图6 各组小鼠脊髓中MMP-9 mRNA表达情况(RT-PCR法)

3 讨论

现有病理生理学研究证实，炎性反应和凝血过程也是相互关联互为整体的，很多炎性反应以凝血激活和纤维蛋白沉积为特征[15]。在炎性反应的短时间内凝血酶能引起血管通透性的增加，从而导致急剧、短暂的BBB通透性增高与凝血酶活性增加、纤维蛋白形成并沉积在中枢神经系统(central nervous system，CNS)血管周围，BBB的开放，进一步促进了纤维蛋白的沉积[16]，定量研究显示纤维蛋白原沉积与炎性细胞(包括小胶质细胞/巨噬细胞和T细胞)的积累呈正相关，且纤维蛋白原沉积的高峰与脱髓鞘和轴索丢失的发生一致。另外在纤维蛋白原缺乏的EAE小鼠模型中也发现其发病时间明显推迟，疾病严重程度也有所降低，也支持纤维蛋白原在炎性脱髓鞘病变的早期发病机制和持续炎性反应中起关键作用[17-18]。目前已知巴曲酶具有降解纤维蛋白原、诱发t-PA释放、增强t-PA的作用、减少纤维蛋白溶酶原激活剂抑制物(plasminogen activator inhibitor，PAI)生成等广泛的生物学效应[19]。而清除EAE动物体内的纤维蛋白原，可延迟脱髓鞘的发生，减轻临床症状，改善预后[9-10]。本研究也表明应用巴曲酶降纤治疗可使EAE小鼠发病率下降，发病时间延迟，临床症状减轻，病理学提示巴曲酶预防组和治疗组病灶内炎性浸润减轻，纤维蛋白沉积减少。其中值得关注的是，本实验中预防组免疫前使用巴曲酶进行系统降纤，其发病率与发病时间均明显低于免疫后3 d开始使用巴曲酶的治疗组，但两组在EAE达峰时间、最大神经功能评分以及病理学炎性反应方面均无明显差别，提示纤维蛋白原可能是EAE发病的一个先决条件，一旦发病后，对临床表现及炎性改变可能无明显影响，这也支持了纤维蛋白原主要在病灶形成和临床症状出现前起作用，即作用在EAE诱导阶段的观点。故可以推测，对于复发缓解型MS患者，在病程缓解期，给予巴曲酶降低血浆中纤维蛋白含量可以有效预防复发，其预防效果可能要大于其治疗效果。

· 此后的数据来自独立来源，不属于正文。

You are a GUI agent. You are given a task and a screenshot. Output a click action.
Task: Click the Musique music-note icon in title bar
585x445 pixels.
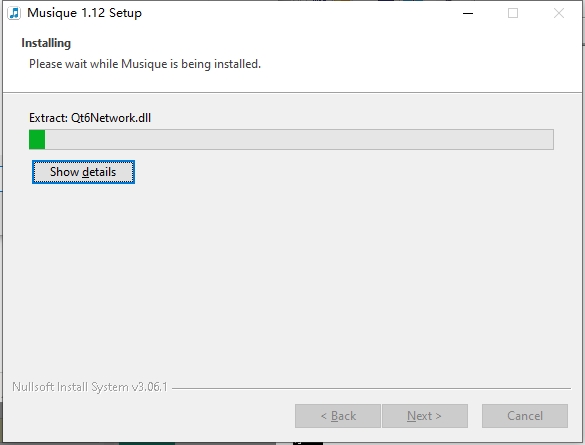[x=14, y=13]
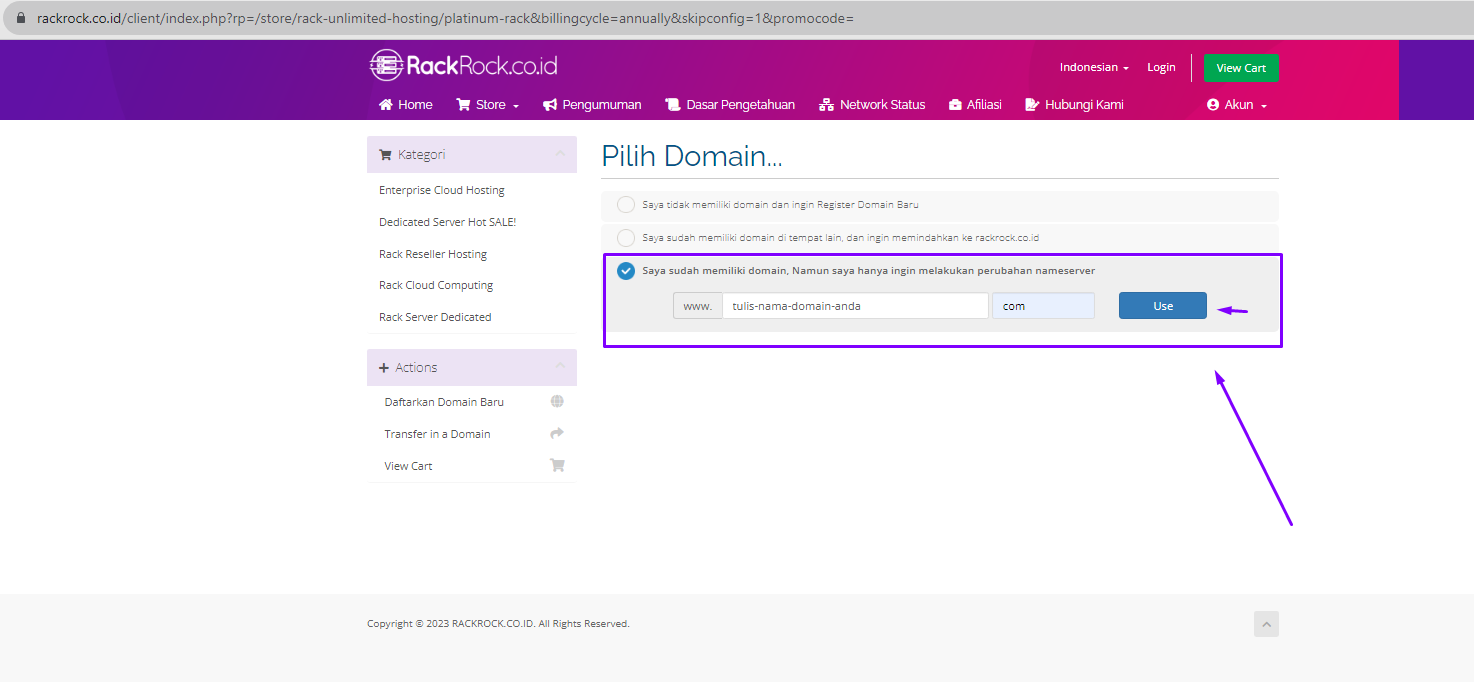Screen dimensions: 1474x682
Task: Open the Pengumuman menu item
Action: point(592,105)
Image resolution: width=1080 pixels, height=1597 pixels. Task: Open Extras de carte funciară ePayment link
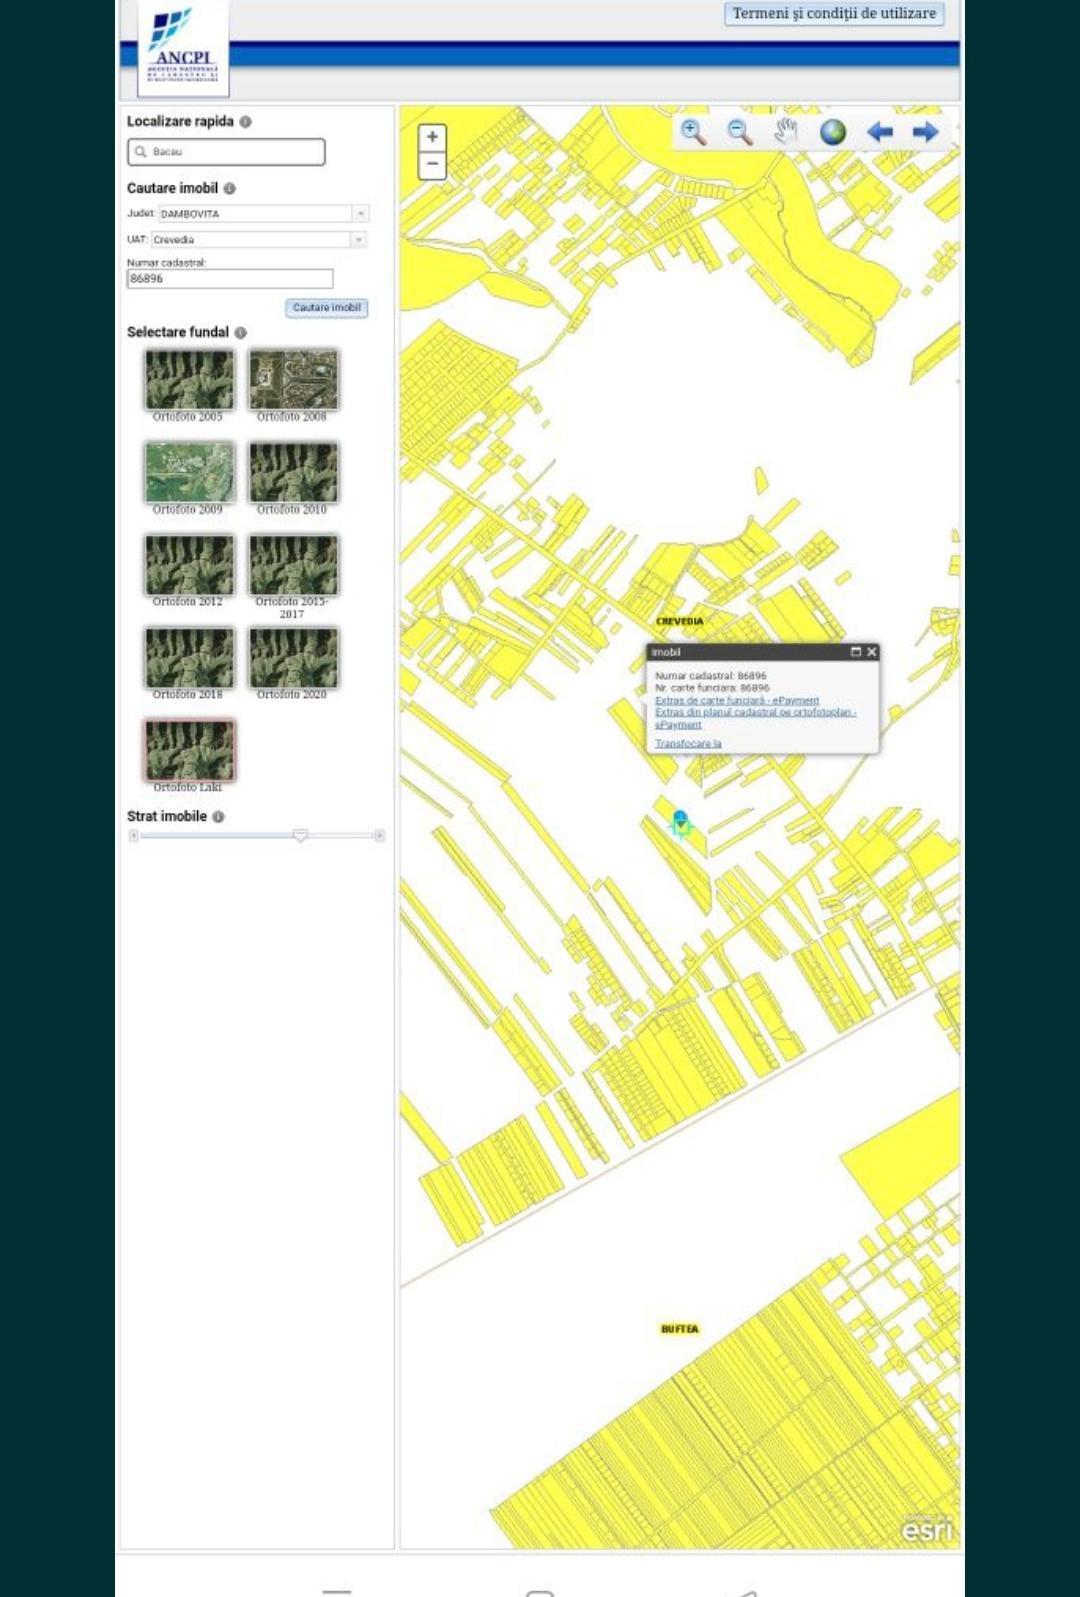(737, 701)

一直以来免疫介导的CNS髓鞘破坏和少突胶质细胞丢失被认为是MS的主要病理表现，但是MS导致永久的神经功能障碍主要与轴索丢失有关[20-21]。多项有关MRI、MRS、fMRI的影像学研究均证明进行性轴索丢失是导致MS患者发生不可逆神经功能障碍的主要原因[22-25]。在本实验中，MOG诱发的EAE小鼠脊髓中可见到明显的轴索丢失、破坏，而使用巴曲酶干预的小鼠轴索损害明显减轻，其与临床症状、炎性浸润和髓鞘脱失程度一致，表明巴曲酶可能有效减轻轴索的损害进而改善预后，但巴曲酶对轴索的保护作用是直接作用还是间接通过改善炎性反应、髓鞘保护等起作用，尚需进一步行体外细胞培养等研究进行证实。

Akassoglou等[26]通过建立动物坐骨神经损伤模型观察到给予巴曲酶处理可减少纤维蛋白在神经细胞外基质中的沉积，促进施万细胞分化，增加髓鞘化轴突的数量，即神经轴突的再髓鞘化而促进损伤后坐骨神经的再生。虽然中枢神经系统神经再生能力与周围神经不同，但本研究中发现，应用巴曲酶清除纤维蛋白原后MBP阳性细胞数明显增加，MBP mRNA表达上调，提示在CNS中，调控纤维蛋白原的沉积/清除可能是神经损伤后修复的一个关键因素。Petzold等[27]研究发现GFAP水平高低与患者临床残疾评分呈正相关，故可以将其作为不可逆损害的标志。本实验中EAE模型组小鼠脊髓中有大量纤维蛋白沉积，星形胶质细胞细胞增生明显，引起的临床症状严重，造成了神经功能的不可逆损害，而巴曲酶干预后星形胶质细胞增生减少，临床症状轻且预后好，降低了造成神经功能不可逆损害的机率，这也与本文作者团队之前的研究结果相一致，提示降纤治疗可能改善临床患者的预后。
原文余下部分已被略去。